1. Chat Memory & Persistence

What: A system that automatically manages conversation history and its persistence to local storage.

Why: Mobile apps have sporadic connectivity and frequent process deaths. Chat memory ensures the AI remembers context and the user never loses their data.

How:

// Implement custom storage (e.g., SQLDelight or Room)
class MyDbHistory : ChatMessageHistory {
    override suspend fun add(item: ChatMessage, context: ExecutionContext) { /* Save to DB */ }
    override suspend fun get(context: ExecutionContext): List<ChatMessage> { /* Fetch */ }
}

// Register in initialization
withMemory {
    useChatMemory(MyDbHistory())
}

2. Mobile-First Memory Strategies

What: Heuristics to manage how much history is sent to the LLM (Sliding Window vs. Summarization).

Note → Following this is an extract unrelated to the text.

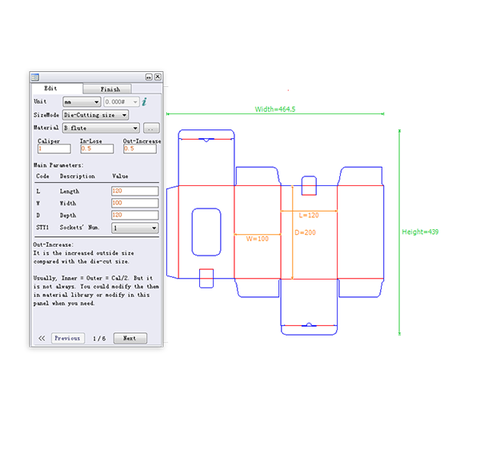Click the panel icon in dialog title bar

coord(35,77)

Why: Sending 100 previous messages to an LLM is expensive and drains battery. Strategies keep the context relevant while staying within budget.

How:

// Option A: Sliding Window (Keep last 5 turns)
withMemory { useWindowChatMemory(k = 5) }

// Option B: Summarization (Summarize old messages)
withMemory { useSummaryBufferMemory(maxBufferMessages = 10, summarizeModel = model) }

3. Local-First Sync & Idempotency

What: Every ChatMessage includes a UUID and a SyncState (PENDING, SYNCED, FAILED).

Why: To handle "dead zones." If a network call fails, the message is saved locally with a PENDING flag. The UUID ensures that if a retry is sent, the server doesn't process the same message twice.